> What the exercise asks
In the entries below, identify every line with the string "Toggle" and copy it.

> Supplied data
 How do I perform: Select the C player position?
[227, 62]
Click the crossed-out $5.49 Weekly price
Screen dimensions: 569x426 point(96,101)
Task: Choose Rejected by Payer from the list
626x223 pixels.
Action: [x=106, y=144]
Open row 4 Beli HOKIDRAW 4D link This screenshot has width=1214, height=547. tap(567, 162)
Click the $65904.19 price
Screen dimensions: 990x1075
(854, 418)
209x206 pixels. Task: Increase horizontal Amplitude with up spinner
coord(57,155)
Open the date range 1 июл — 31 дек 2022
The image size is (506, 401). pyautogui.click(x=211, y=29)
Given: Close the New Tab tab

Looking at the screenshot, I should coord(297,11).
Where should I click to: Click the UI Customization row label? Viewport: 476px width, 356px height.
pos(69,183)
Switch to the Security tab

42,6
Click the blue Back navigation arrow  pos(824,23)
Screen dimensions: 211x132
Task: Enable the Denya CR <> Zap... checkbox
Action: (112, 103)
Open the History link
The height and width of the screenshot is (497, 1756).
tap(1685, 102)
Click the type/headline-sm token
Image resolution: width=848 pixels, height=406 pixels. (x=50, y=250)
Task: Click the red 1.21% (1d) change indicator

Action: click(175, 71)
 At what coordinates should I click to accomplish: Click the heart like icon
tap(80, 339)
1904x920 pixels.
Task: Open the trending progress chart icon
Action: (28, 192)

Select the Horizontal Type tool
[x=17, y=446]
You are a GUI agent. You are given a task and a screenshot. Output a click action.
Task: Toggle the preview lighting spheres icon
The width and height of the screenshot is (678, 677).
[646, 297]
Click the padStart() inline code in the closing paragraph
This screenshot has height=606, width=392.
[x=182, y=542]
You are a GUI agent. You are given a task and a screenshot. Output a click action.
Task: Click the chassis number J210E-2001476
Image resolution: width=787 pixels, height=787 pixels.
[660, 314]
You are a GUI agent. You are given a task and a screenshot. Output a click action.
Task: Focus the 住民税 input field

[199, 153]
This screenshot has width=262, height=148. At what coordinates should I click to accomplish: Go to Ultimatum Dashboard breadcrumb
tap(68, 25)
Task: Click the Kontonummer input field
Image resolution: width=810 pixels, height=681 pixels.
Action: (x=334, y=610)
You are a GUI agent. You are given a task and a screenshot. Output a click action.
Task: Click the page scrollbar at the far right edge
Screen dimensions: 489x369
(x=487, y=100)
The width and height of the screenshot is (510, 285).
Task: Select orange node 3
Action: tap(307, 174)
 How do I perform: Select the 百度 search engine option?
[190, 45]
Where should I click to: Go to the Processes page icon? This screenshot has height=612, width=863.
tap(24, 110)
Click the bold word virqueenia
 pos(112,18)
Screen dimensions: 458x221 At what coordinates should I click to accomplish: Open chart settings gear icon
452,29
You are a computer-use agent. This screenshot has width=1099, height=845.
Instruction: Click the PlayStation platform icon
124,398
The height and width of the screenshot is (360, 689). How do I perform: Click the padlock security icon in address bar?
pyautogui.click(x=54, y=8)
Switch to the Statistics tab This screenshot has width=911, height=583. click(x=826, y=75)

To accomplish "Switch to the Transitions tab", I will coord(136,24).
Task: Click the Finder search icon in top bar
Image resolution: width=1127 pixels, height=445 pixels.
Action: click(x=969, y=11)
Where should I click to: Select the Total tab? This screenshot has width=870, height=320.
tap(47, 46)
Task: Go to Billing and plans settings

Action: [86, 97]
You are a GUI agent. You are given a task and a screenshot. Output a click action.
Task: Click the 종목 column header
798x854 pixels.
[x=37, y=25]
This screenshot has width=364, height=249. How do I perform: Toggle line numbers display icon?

> Written reply
Task: Toggle the preview lighting spheres icon
This screenshot has width=364, height=249. How do I perform: Toggle line numbers display icon?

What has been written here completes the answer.